Week 2/2025
For this first selection of 2025, we’ve chosen three films that deal with the apparent incommensurability of our private lives and political life. How to be with yourself and yours and take a position in this world? Maybe some of us just barely got through family holiday dinners and found a morsel of solace thinking our problems are nothing compared to something like your last hospital being burnt down. Even if internalized culpabilization of this kind gets nobody anywhere, let’s count our blessings nevertheless. Cinema, then.
Horace Ové’s Pressure (1974) portrays a young Black Briton navigating being the only one of his Trinidadian immigrant family who was born in Britain. He finds himself under pressure from both the exigency of white bourgeois culture and his Black Panther older brother’s attempts at politicizing him. Hailed as the first Black British feature, it captured a hidden world. In an interview on the film, Ové said: “[Black Britons] weren’t being represented at that time. No one was dealing with what was going on in that world. What Pressure tried to do was to portray the experience of the Windrush generation, the kids who came with them and the kids born here.”

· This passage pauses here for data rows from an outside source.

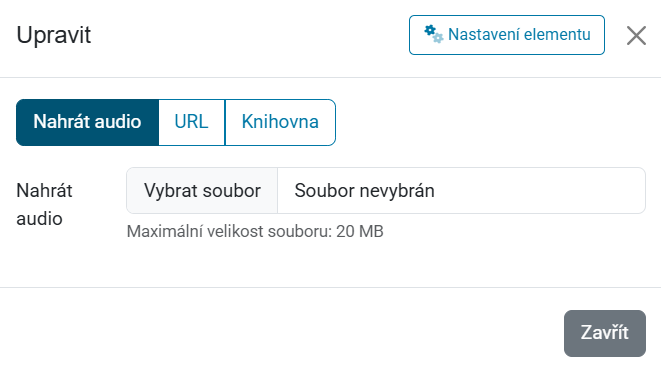Click the Nahrát audio field label
The height and width of the screenshot is (370, 661).
coord(44,204)
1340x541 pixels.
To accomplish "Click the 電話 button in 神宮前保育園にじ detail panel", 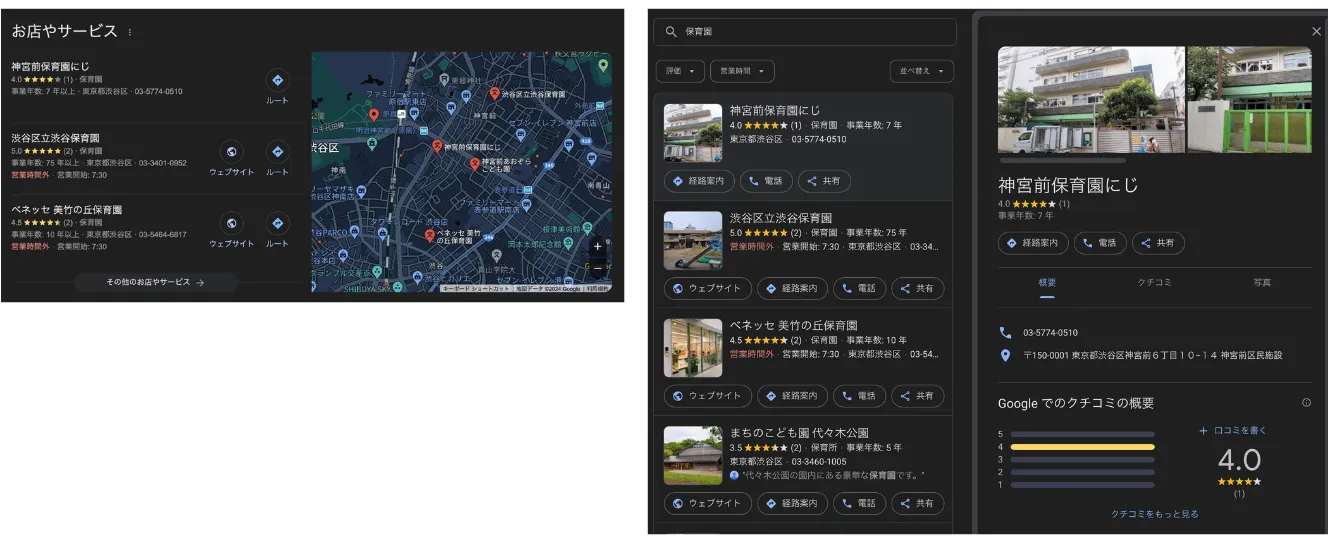I will point(1099,243).
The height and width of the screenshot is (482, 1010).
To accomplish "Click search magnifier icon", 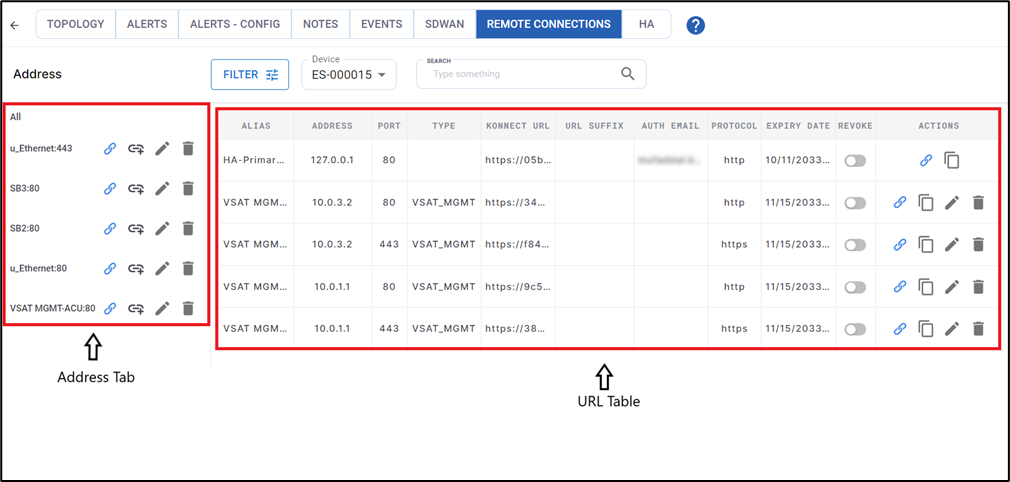I will point(627,74).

Cinema can frame multiple disparate realities in the same space, in the same length of time spent in the dark. Both Agnes Varda in La pointe courte (1955) and Johan Van der Keuken (JVDK) in De nieuwe ijstijd (1976) dealt with this experience of disproportion between the moving lives of families or lovers and the movement the world needs to change. Varda portrayed “a couple in crisis, not only between themselves, but in terms of their inability to connect with others.” She wanted us to see in her first film that “there’s no connection between social issues and private problems.” But JVDK’s work was perhaps just that, composing this dissonant connection anyway, without comparison.